Tänak had set the early pace on, beating road sweeper Kalle Rovanperä by 3.9 seconds, and therefore looked good for his first stage win of the weekend.
But then Evans came along, smashing Tänak’s effort by four seconds to vault into the rally lead – despite feeling “not fully relaxed yet”.
“Actually it wasn’t such a nice feeling, to be honest,” he said. “It was OK at points but not fully comfortable let’s say.”
For his part, Tänak did feel like his Hyundai lost some power towards the end of the stage, which may have explained why he shipped a couple of seconds in the last split.
“The car I felt at the beginning quite OK and then lacking a bit of power, maybe the front grille was closed or something,” he said. “Otherwise, quite OK run.”
Despite rain not arriving overnight to make his job easier at the head of the running order, championship leader Rovanperä managed to punch in the third fastest time to lie 7.8s down on his rally-leading team-mate.
But he did confess he was “lucky” as he “hit one rock quite hard” during Peipisääre.
Breen’s M-Sport Ford Puma Rally1 is the only other car within 10s of the rally lead, sitting 8.3s down on Evans after SS2.
“[I’m] just happy to get one run over a stage,” Breen said. “Car feels great I have to say, I’m confident with it so good to get it like that.”
Just two stages into the rally, Thierry Neuville is already occupying a space of no man’s land in fifth overall, six seconds behind Breen by 4.8s ahead of Toyota’s Esapekka Lappi.
Lappi was an expected frontrunner in Estonia this weekend but he dropped 18.6s to stage winner Evans in equal machinery as he struggled to find a feeling with his brakes.

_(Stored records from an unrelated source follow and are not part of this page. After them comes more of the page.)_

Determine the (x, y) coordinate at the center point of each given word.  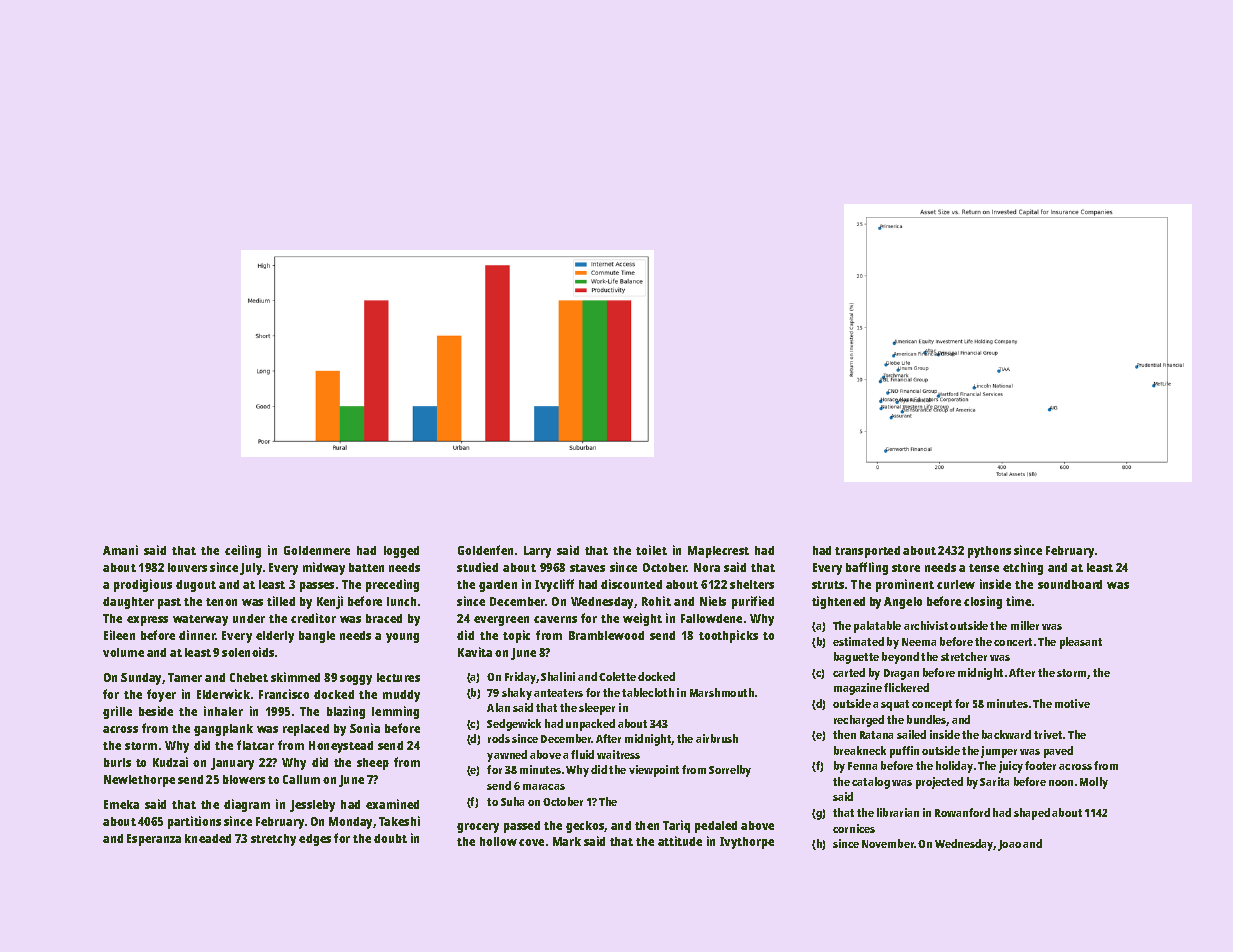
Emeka (121, 804)
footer (1040, 765)
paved (1058, 752)
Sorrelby (730, 771)
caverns (555, 619)
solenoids (248, 652)
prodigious (143, 585)
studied (477, 567)
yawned (507, 756)
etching (1023, 568)
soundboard (1070, 584)
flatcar (255, 745)
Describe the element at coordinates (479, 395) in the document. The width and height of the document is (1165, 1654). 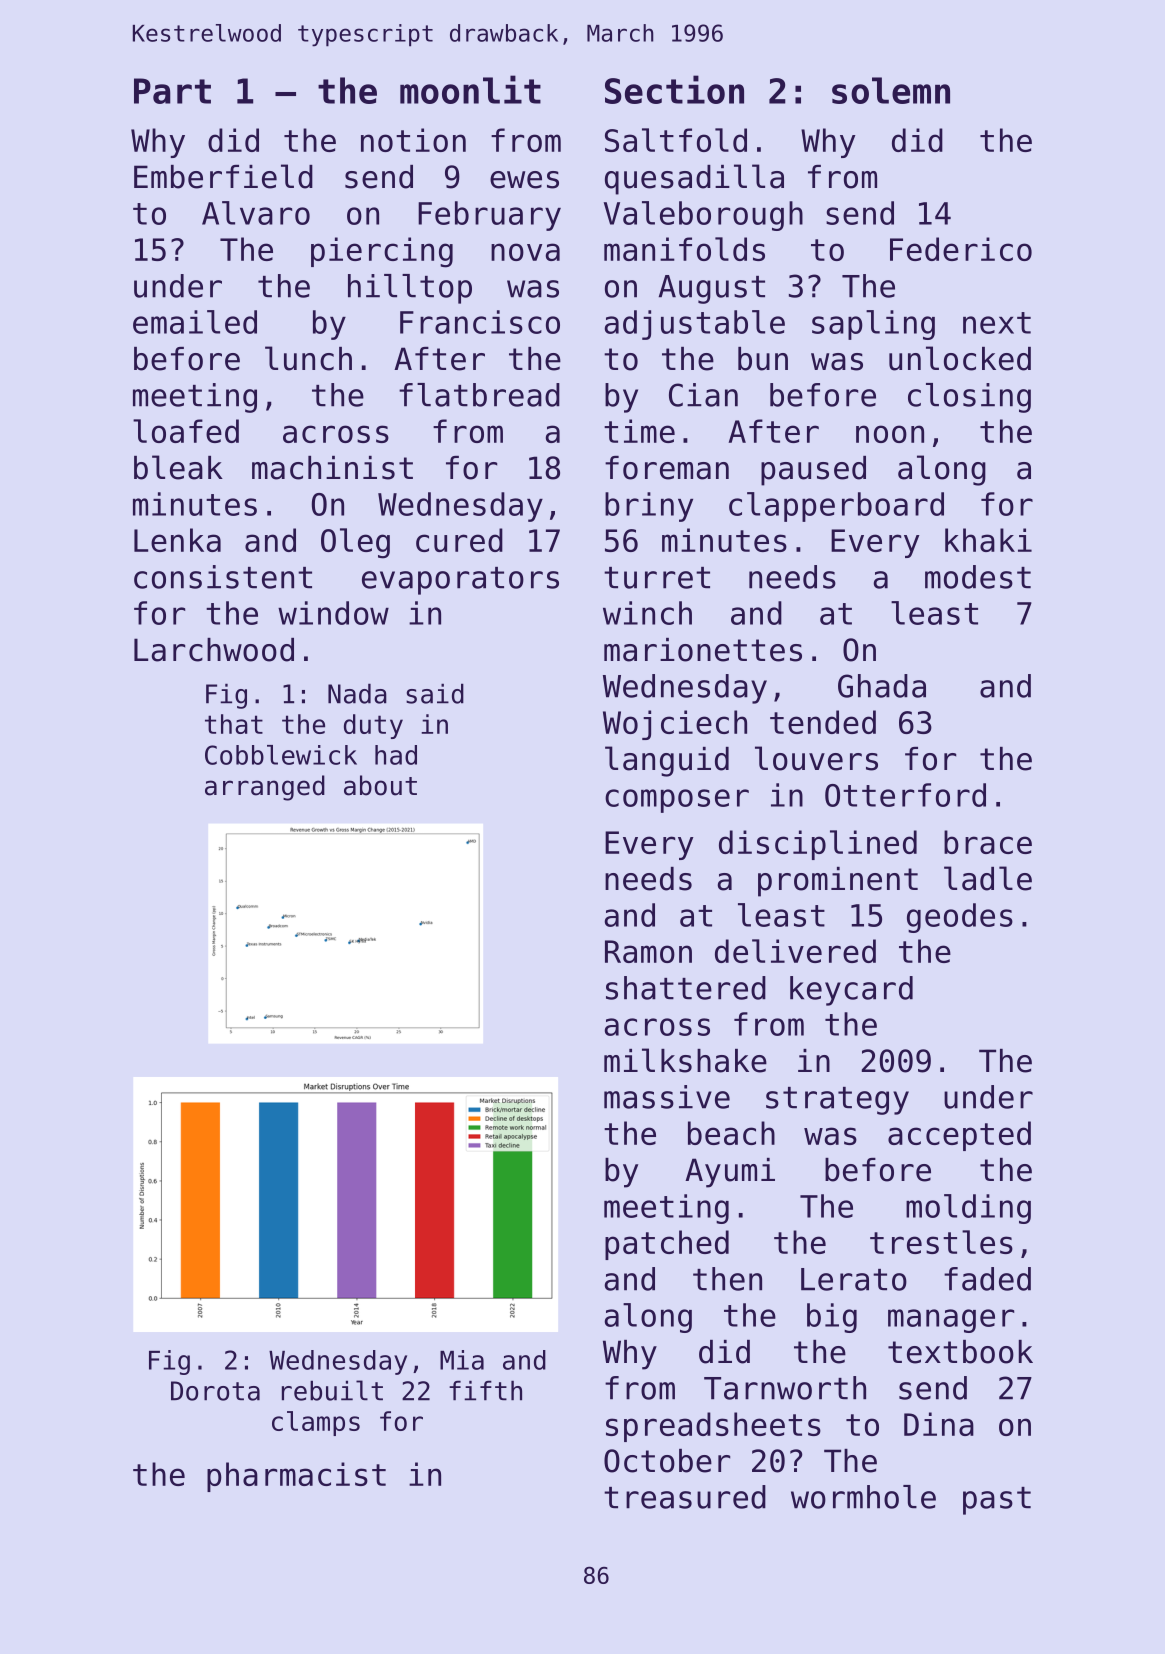
I see `flatbread` at that location.
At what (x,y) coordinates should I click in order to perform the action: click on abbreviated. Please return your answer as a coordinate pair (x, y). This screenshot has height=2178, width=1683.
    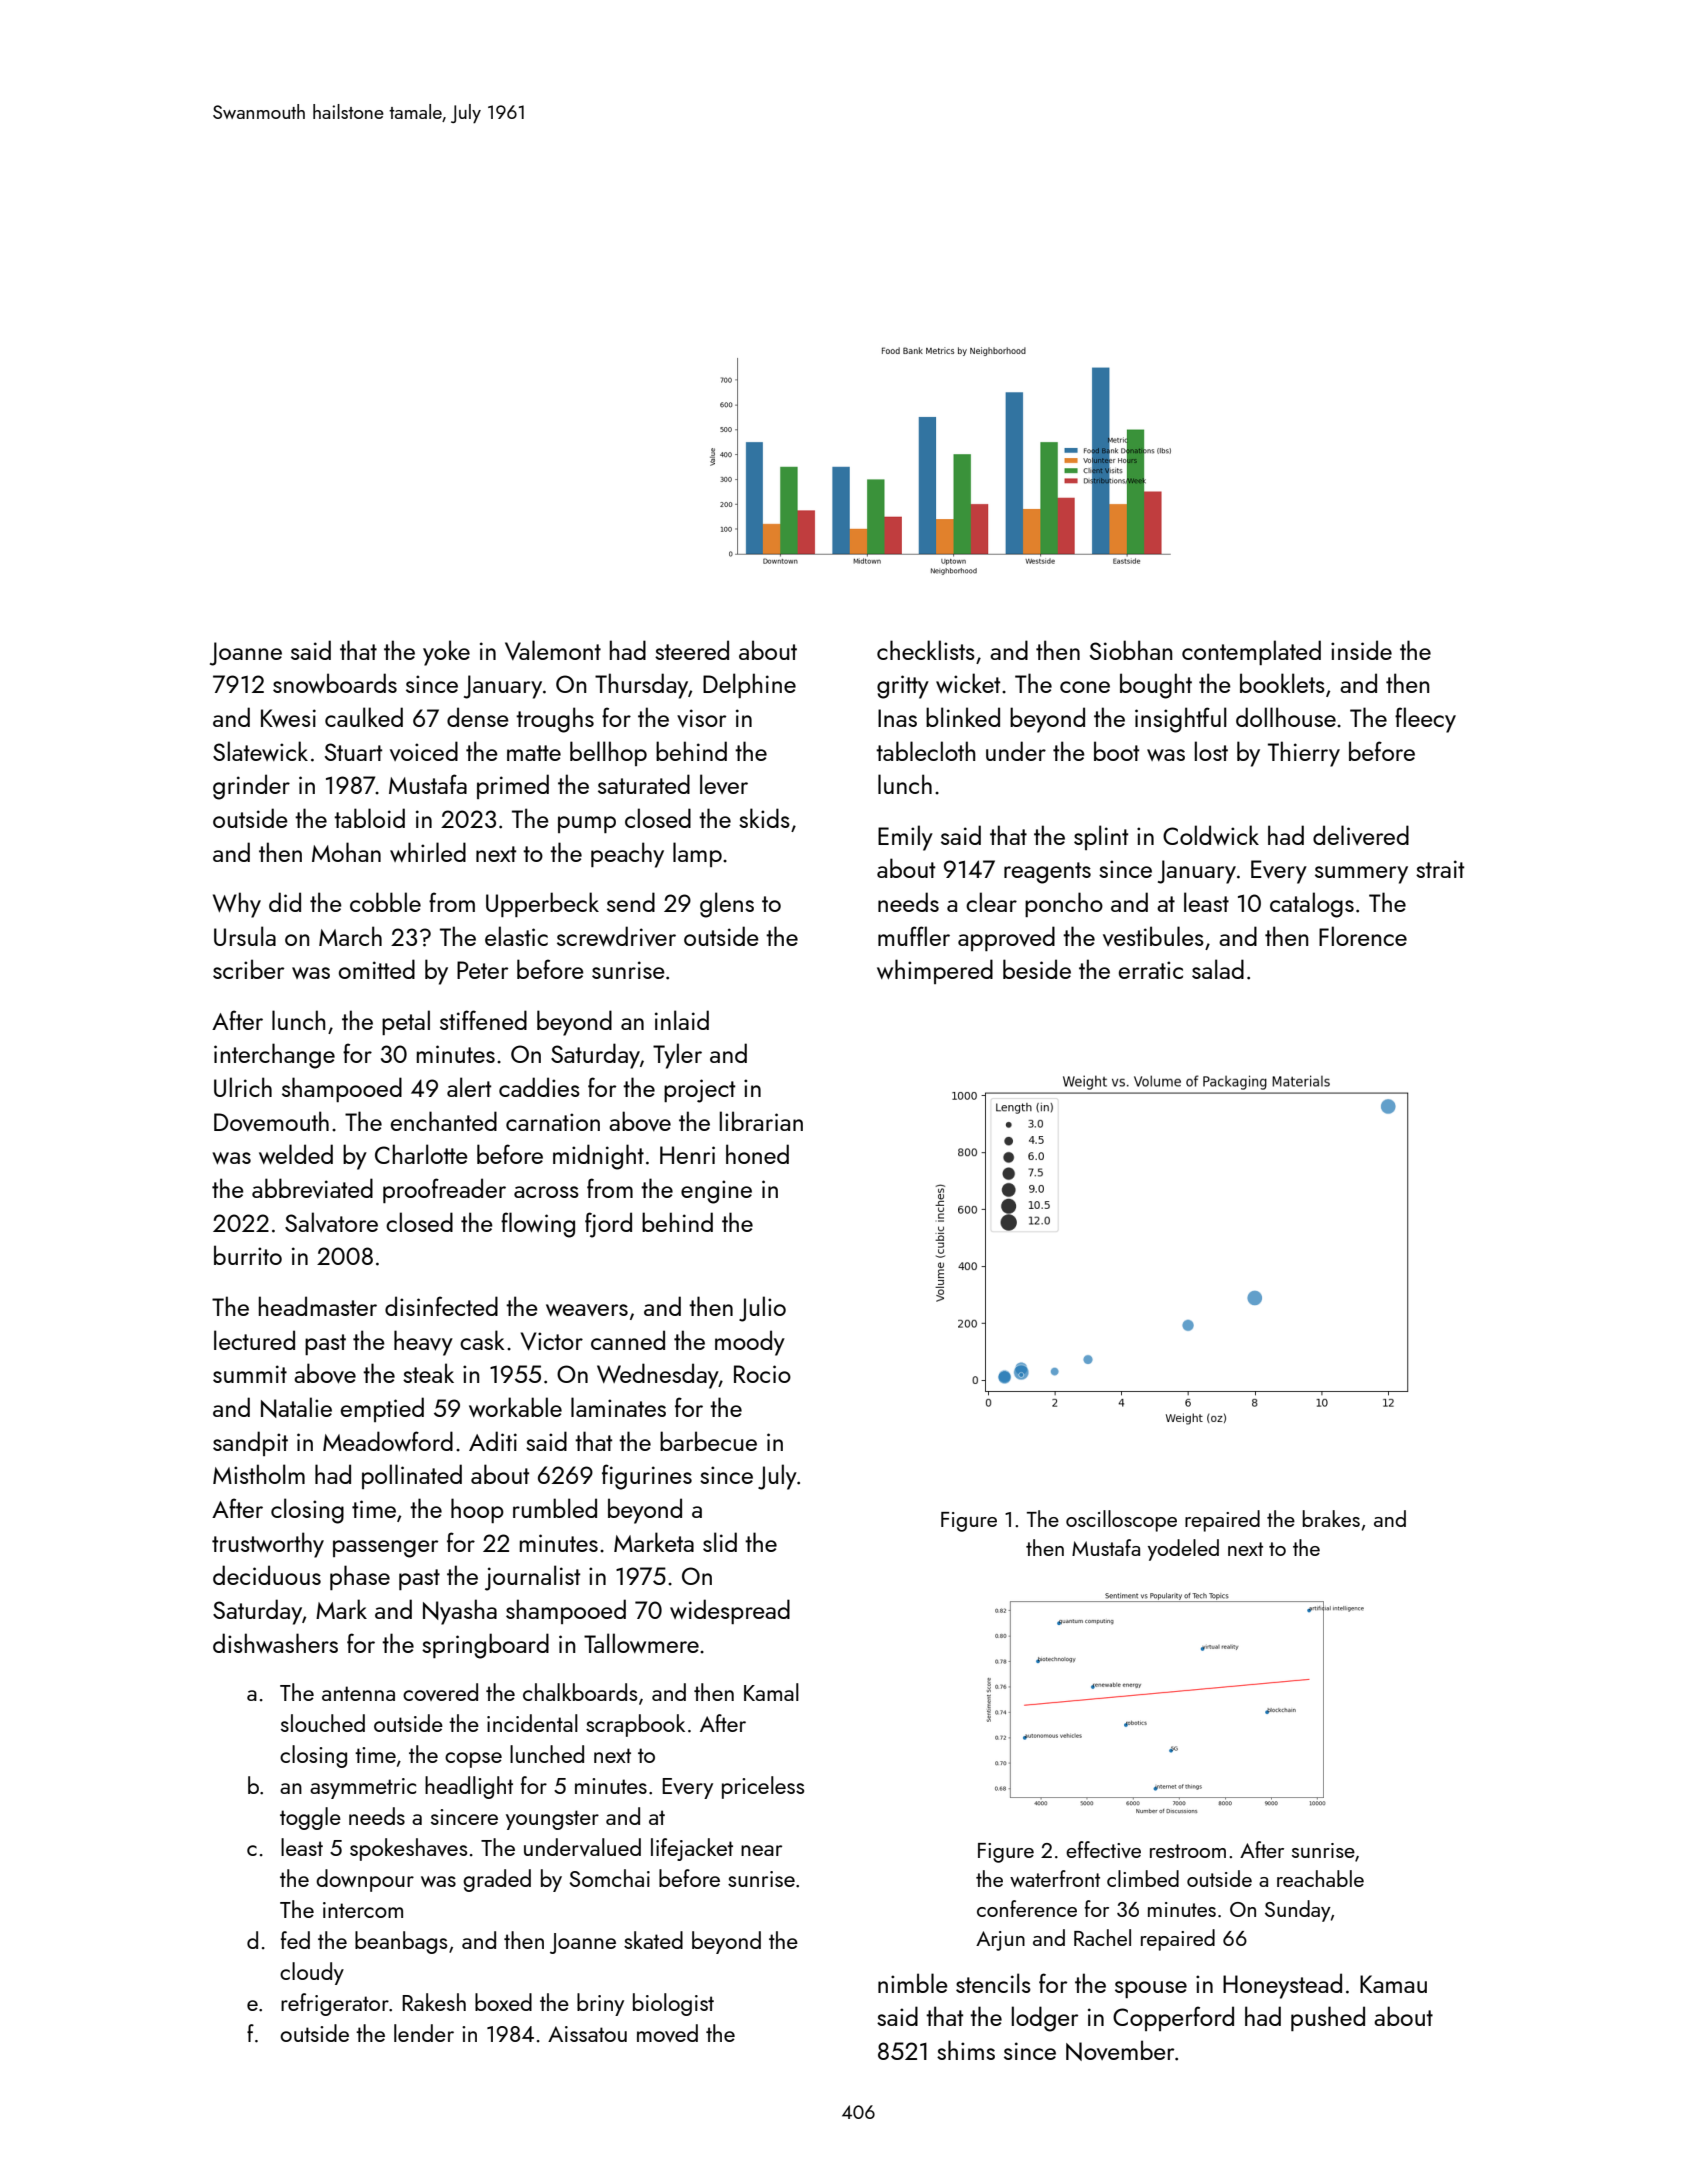
    Looking at the image, I should click on (312, 1188).
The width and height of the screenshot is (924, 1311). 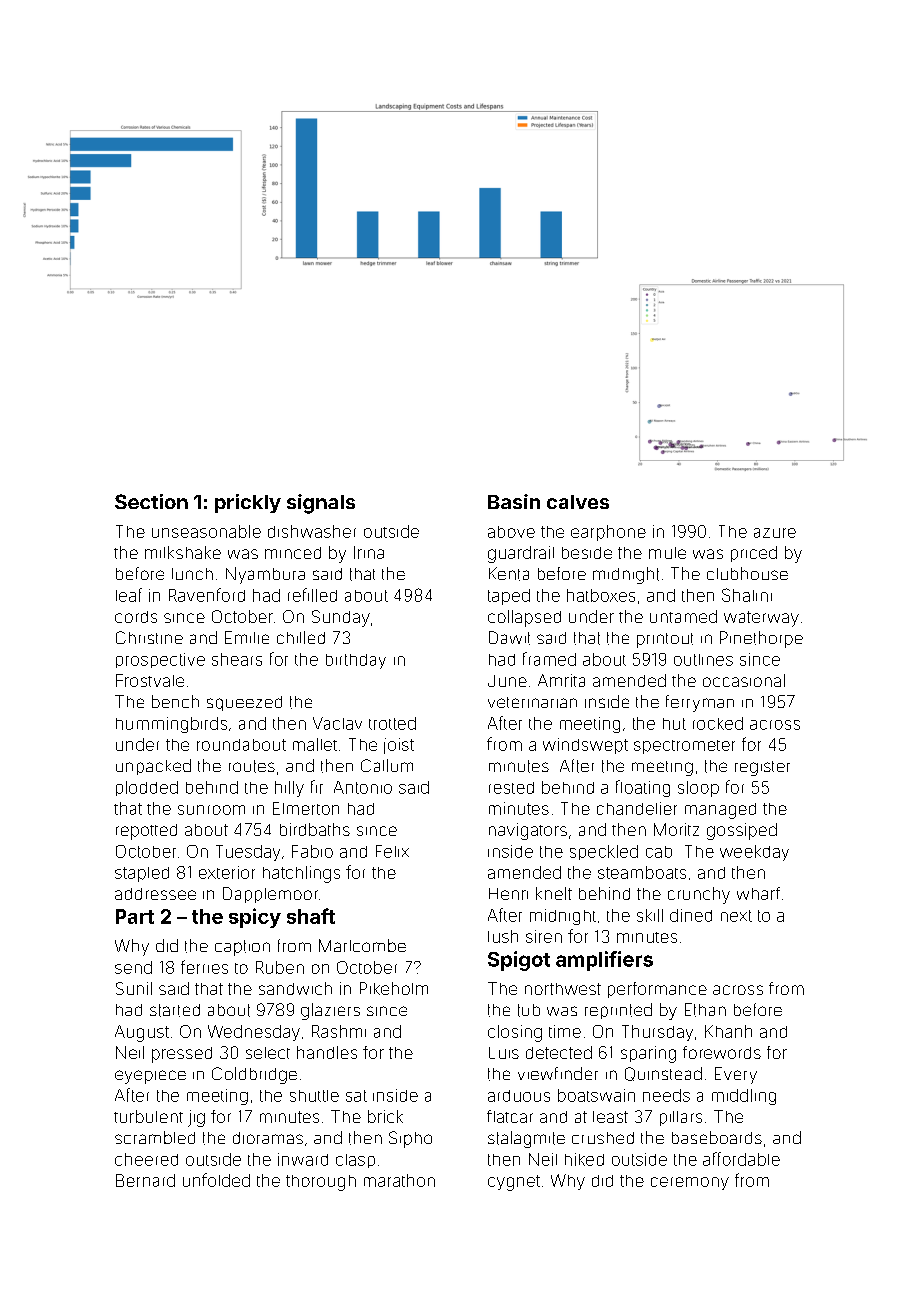 What do you see at coordinates (532, 702) in the screenshot?
I see `veterinarian` at bounding box center [532, 702].
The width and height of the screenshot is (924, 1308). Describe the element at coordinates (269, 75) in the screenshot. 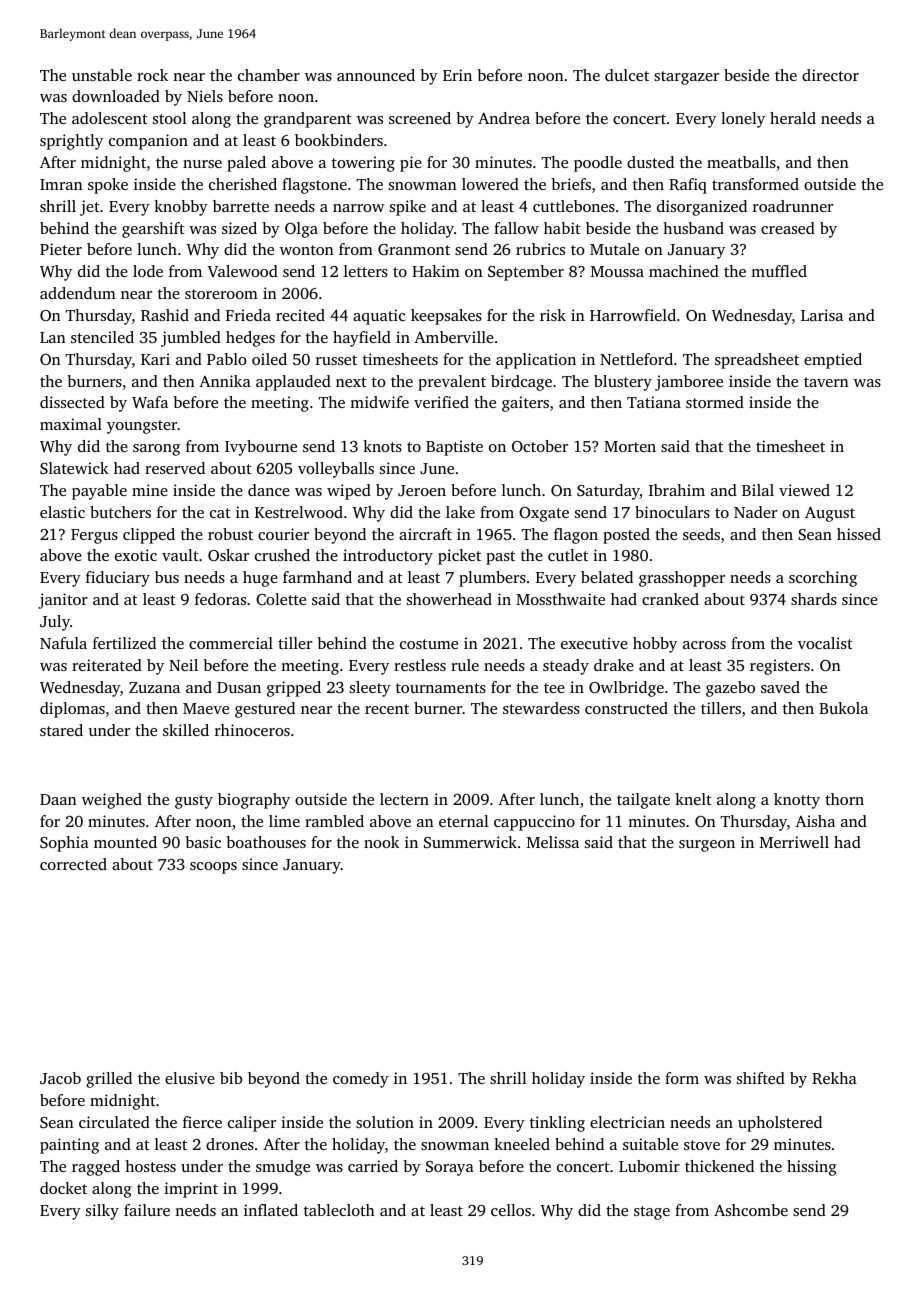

“I’m missing the braking bite completely,” he said. “The surface is OK but something strange with the pads, it just feels it doesn’t bite when I touch the pedal so it’s taking the confidence [away].”
Oliver Solberg was good for the seventh fastest time to assume the same position overall, struggling to find a decent rhythm on a stage that was brand-new to him.
“It’s very difficult, this stage is crazy!” he said.
Takamoto Katsuta was also surprisingly slow in his Toyota Next Generation-entered Yaris, dropping over half a minute on SS2.
Katsuta, who has never finished Rally Estonia in three previous attempts, crashed on Thursday’s shakedown and had not previously contested the Peipisääre stage either, retiring from the rally before it ran last year.
“Let’s say I was way too careful but I didn’t drive this stage last year, so I needed to see how it was going,” Katsuta said.
“I needed patience, but as soon as I get that good feeling I will go push.”
Katsuta is down to 11th overall as a result of caution, trailing a trio of Pumas.
Adrien Fourmaux leads that pack, 0.3s ahead of Pierre-Louis Loubet who is, in turn, just 0.8s clear of Gus Greensmith who was disappointed with his effort.
“I never found a good rhythm and my braking points were in the wrong place so it wasn’t very good, to be honest,” Greensmith rued. “Not a good start.”